Por Pablo Heller – publicado no Prensa Obrera 1514

As eleições, longe de ser uma via de saída à crise, transformaram-se num fator de seu agravamento. Assim sintetiza o quadro da situação política no Brasil uma analista da Fundação Getúlio Vargas (Clarín, 29/7).

O Brasil transformou-se numa verdadeira panela de pressão. A recente sublevação provocada pelo aumento dos combustíveis que atingiu todas as classes sociais, desde o caminhoneiro independente até os grupos empresariais, é um sinal do crescente impasse do golpe parlamentar de 2016, que precipitou a remoção de Dilma. A recuperação econômica que proclamou o governo Temer subiu 3% do PIB, incapaz de recuperar a economia da recessão sofrida nos anos anteriores. O desemprego subiu à cifra recorde de 13,1% no primeiro trimestre de 2018, e um milhão e meio de trabalhadores perderam seu trabalho nos primeiros meses deste ano. Os novos empregos, majoritariamente, têm um caráter precário.

A política de abertura da economia, privatizações de setores estratégicos e a reforma trabalhista não geraram, como se propugnava, uma nova ondas de investimentos. A Petrobrás, a nave símbolo da economia nacional, sofreu uma queda de suas ações, quando fracassou o tarifaço sobre os combustíveis dirigido a resgatar a empresa e a fazer frente ao déficit fiscal provocado pela avultada e crescente dívida pública. O investimento global subiu 15% quando a média chegou 20%, em 2010. Longe de ingressar novos fundos, assistimos a uma sangria que ascendeu a quase 3 bilhão de dólares em 2017 e que não se deteve. O Brasil não escapou ao impacto da crise mundial, que vem provocando uma desvalorização das moedas nacionais e pela fuga de capitais dos países emergentes para as metrópoles. Neste contexto, as qualificadoras baixaram a nota da dívida brasileira.

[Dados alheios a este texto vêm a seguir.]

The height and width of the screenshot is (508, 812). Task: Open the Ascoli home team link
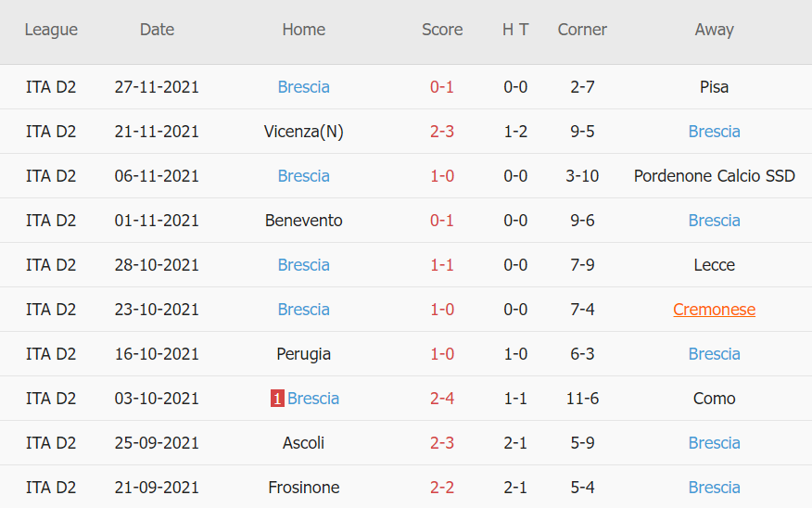point(303,443)
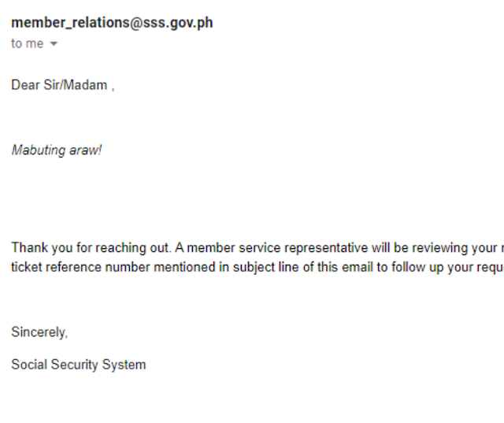This screenshot has height=423, width=504.
Task: Click the 'Sincerely,' closing line
Action: click(39, 332)
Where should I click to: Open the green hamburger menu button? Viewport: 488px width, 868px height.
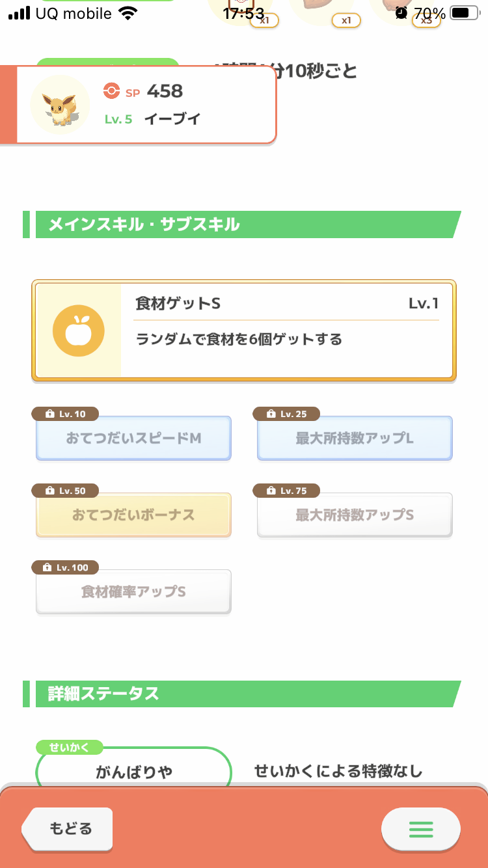pyautogui.click(x=421, y=829)
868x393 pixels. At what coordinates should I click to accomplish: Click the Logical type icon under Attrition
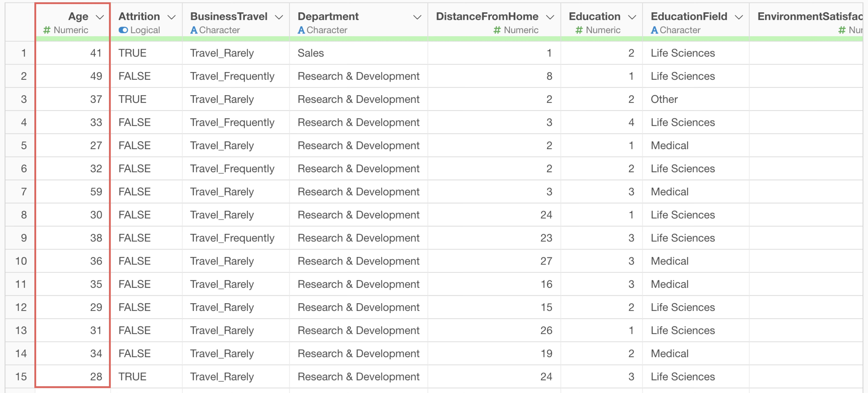123,30
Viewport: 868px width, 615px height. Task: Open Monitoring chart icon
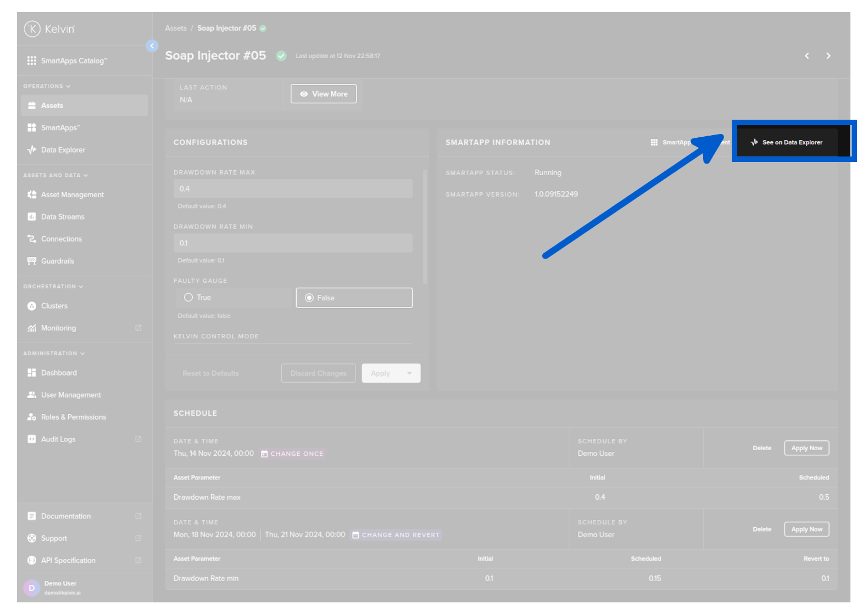[x=32, y=328]
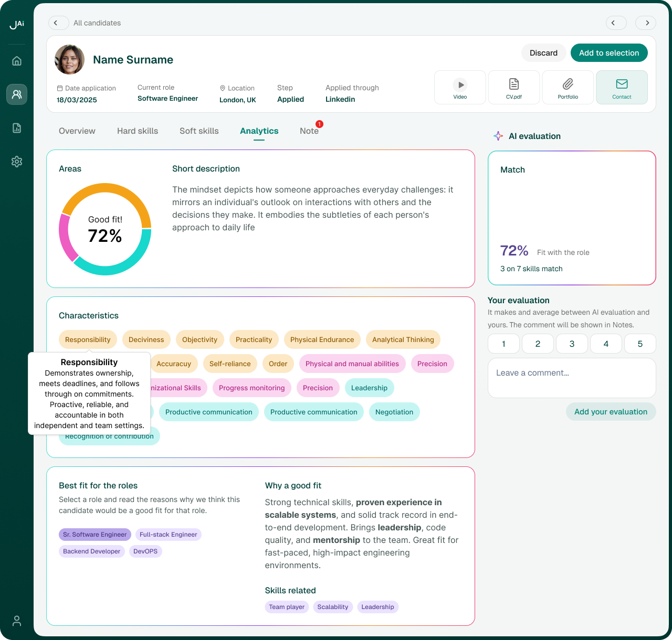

A transição de Dilma a Temer foi a tentativa de passar de um regime de contenção a outro de ataque às massas e de promover uma alteração profunda das relações de classe em todos os planos. Mas a experiência de direita vem tropeçando com dificuldades cada vez maiores, revelando que não consegue reunir os recursos políticos e econômicos para impor semelhante agenda. Com seu capital político minado, Temer não consegue armar uma sucessão controlada. A disputa eleitoral, longe de ser uma via de estabilização e saída da crise, está se transformando num fator de seu agravamento.

Fragmentação

Bolsonaro, o candidato de direita que figura atrás de Lula nas intenções de voto, não supera 20%. Por outro lado, é um elemento pouco confiável para o establishment. Suas posturas em favor da ditadura e outras de caráter fascistizante o transformam num elemento incontrolável e provocador. Goza de simpatias nas Forças Armadas e a eleição com seu vice, o polêmico general da reserva Hamilton Mourão (acusado agora de racismo), e sua promessa de que “terá um montão de ministros militares” em seu governo, confirma esta avaliação.

Em mudança de rota, a burguesia majoritariamente parece se inclinar pela candidatura de Alckmin. O ex-prefeito paulista é “porto seguro” para os empresários e tem recebido todos os aplausos da Bolsa de Valores. Promete privatizar empresas estatais, impor uma reforma previdenciária e terminar com o ensino superior público e gratuito. Alckmin conseguiu conformar uma coalizão de cinco partidos de “centro” e confia em que sua influência nos meios e vínculos com círculos da burguesia o alavanque como o candidato principal, ainda que arranque com uma intenção baixíssima de votos (7%). A nomeação da reacionária Ana Amélia é um sinal de que o ex-prefeito paulista está disposto a tomar como própria parte da agenda ultradireitista de Jair Bolsonaro.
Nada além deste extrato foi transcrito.